Est-ce pour autant la fin d’une récréation dont le supposé arbitre ne peut plus siffler la fin sous peine de ? Rien n’est moins sûr. Les Algériens sont si échaudés et la situation est telle que chaque fois que les détenteurs du pouvoir bougent un pion, chacun n’y voit qu’une vulgaire manœuvre pour pérenniser leur mainmise sur le pays.
La sortie de crise que les militaires et leurs prolongements civils sont en train d’improviser se fera indéniablement, même si l’on continue à y recourir, en dehors de la constitution. Déjà l’on cherche le moyen de disqualifier le président de la chambre haute, appelé à assurer l’intérim, pour entrer de plain pied dans une phase de transition dirigé par un homme issu des rangs de l’armée. Leur choix semble se poser sur un général en retraite, à la tête de sicilien, qui a déjà présidé aux destinées de l’Algérie pendant la décennie noire (1994-1999), Liamine Zeroual ; le seul président algérien à avoir quitté le pouvoir de son plein gré.
48 heures avant la déclaration du général Gaïd à la destitution du président, Saïd Saadi décryptait pour les observateurs, dans un texte publié sur son mur, ce que mijotait « la principale force extra constitutionnelle […] la police politique […] bras politique séculier de l’armée ».

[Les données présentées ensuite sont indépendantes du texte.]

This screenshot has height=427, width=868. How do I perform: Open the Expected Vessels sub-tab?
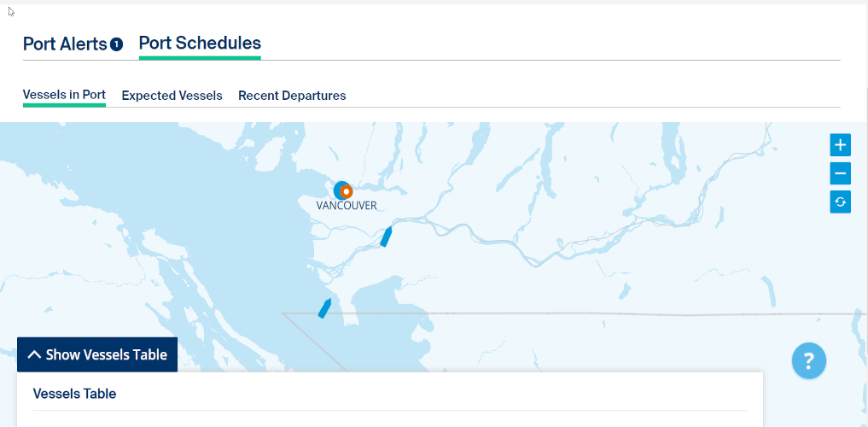point(172,96)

Ancien chef de file du Rassemblement pour la Culture et la Démocratie (RCD), d’obédience amazigh, Saïd Saadi est un acteur-scrutateur de la vie politique algérienne de premier plan et de premier choix.
A partir d’indices subtiles, il constate que « la primauté du civil sur le militaire, nœud gordien de l’impasse algérienne, [adoptée par le congrès de la Soummame en 1956 et jetée dans les oubliettes par le coup d’Etat de 1962 NDLR], n’est pas à l’ordre du jour pour la police politique qui ne renonce pas à infléchir ou même à briser la trajectoire de rupture et de renouveau du mouvement.».

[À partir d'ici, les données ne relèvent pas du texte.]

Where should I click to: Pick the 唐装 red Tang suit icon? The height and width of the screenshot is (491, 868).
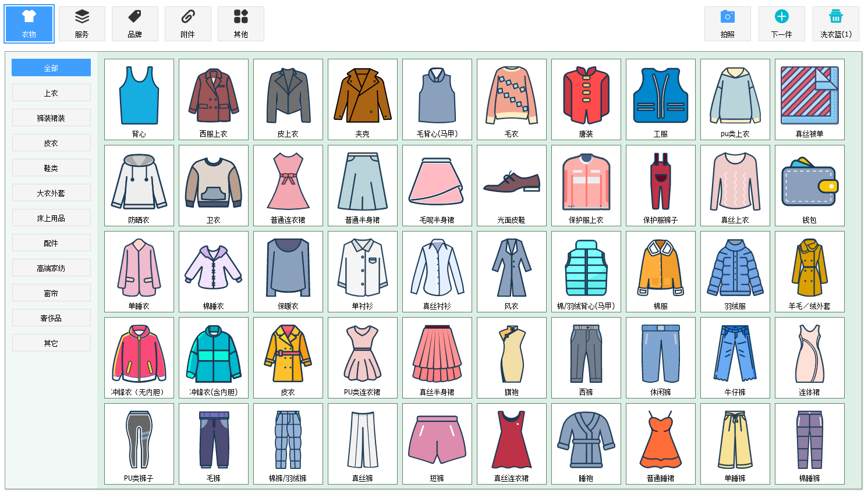586,99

Il relève qu’on assiste à « plusieurs manœuvres où les anciens réseaux du DRS, fidèles au général Mediène, […] se reconnectent aux structures actives du renseignement pour préparer une OPA sur le mouvement à travers le parachutage de Liamine Zeroual dont un poster géant a été accroché ce vendredi sur un bâtiment de la place Audin. Fausse piste ou ballon d’essai, il est trop tôt pour dire si l’ancien chef d’Etat se laissera reprendre au jeu des appels obliques des services ».
Sa conclusion est sans appel : Le système algérien peine à saisir une chose : il y a des complots dans l’Histoire, mais l’Histoire n’est pas réductible à un complot. Le recours maladif à la manipulation pour gérer la cité algérienne est une tare dangereuse.